Ich weiß nicht, ob die letzten zwei Jahre sonderlich repräsentativ waren – ist einfach ein bisschen schwierig in Pandemiezeiten. Aber wir hatten jeden Monat so ca. ein bis zwei Auftritte mit unserem Programm. Und dazu eben auch noch Slam-Auftritte, wo dann zwei, drei Auftritte dazukamen. Wir hatten schon eine relative Regelmäßigkeit an Auftritten.
 


Ihr sprecht bei einigen Passagen auch synchron. Wie probt ihr das?

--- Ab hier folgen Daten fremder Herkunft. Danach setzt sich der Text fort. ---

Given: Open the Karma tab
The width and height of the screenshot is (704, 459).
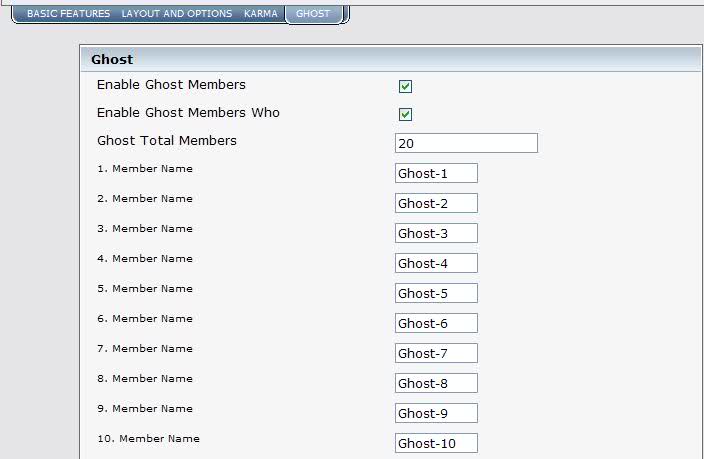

Das ist schwierig zu sagen. Es gibt Textstellen, die fließen einfach besser. Wenn ein Teil z.B. gerappt wird, dann ergibt sich die eine Zeile aus der vorherigen, man hat dann einen gewissen Rhythmus in der Sprache und außerdem sind diese Texte viel einfacher auswendig zu lernen. Das Proben ist bei uns zugegeben nicht mehr eine so große Sache. Weil wir die Texte einfach schon so oft durchdiskutiert haben. Wir üben dann meistens auf der Bühne. Und bald geht das dann irgendwie.

Ihr setzt bei der Performance auch eure Körper ein. Habt ihr da dieselben Vorstellungen, was ihr machen wollt? Oder sagt nach einem Auftritt der eine Partner zum anderen: „ Na, aber so bitte nicht?“

(lacht) Also wir diskutieren meist so: „ Was für Bewegungen machst du da und da“. Ich kann jetzt nur von mir sprechen, aber mir geht es manchmal so, dass erst, wenn ich eine Videoaufnahme sehe, was der Manuel neben mir macht, diese Performance von ihm zum ersten Mal sehe. Und er hat dann immer eine ganz andere Körperspannung als ich. Da denke ich mir dann immer, dass ich mich auch ein wenig anpassen könnte. Aber wir lassen uns gegenseitig viel Freiraum.

Zum aktuellen Stück: Was ist der Inhalt, was bespricht‘s?

Vielleicht fange ich hier an: Wir geben beide Workshops für Kreatives Schreiben. Und wir haben dann irgendwann bemerkt, dass es grundsätzlich viele Workshops gibt, wo Menschen Dinge verkaufen wollen wie z.B. „wir zeigen dir wie du in fünf Schritten zu einem besseren Menschen wirst“ usw. Und wir haben uns dann mit diesem Format beschäftigt. In unserem Stück begeben wir uns in einen fiktiven Workshop, in dem wir unser Können für Kreatives Schreiben verkaufen – natürlich humoristisch, wir nehmen das ein wenig auf die Schippe. Unser Schreiben wird zum Marktobjekt.  

Der Humor, die Unterhaltung steht also im Vordergrund.

Ja, das Stück bespricht keinen großen politischen Diskurs oder so. Es geht mehr um die Kreativität, wo findet man die eigene Kreativität und so weiter. Vielleicht einfach ein wenig Selbstreflexion.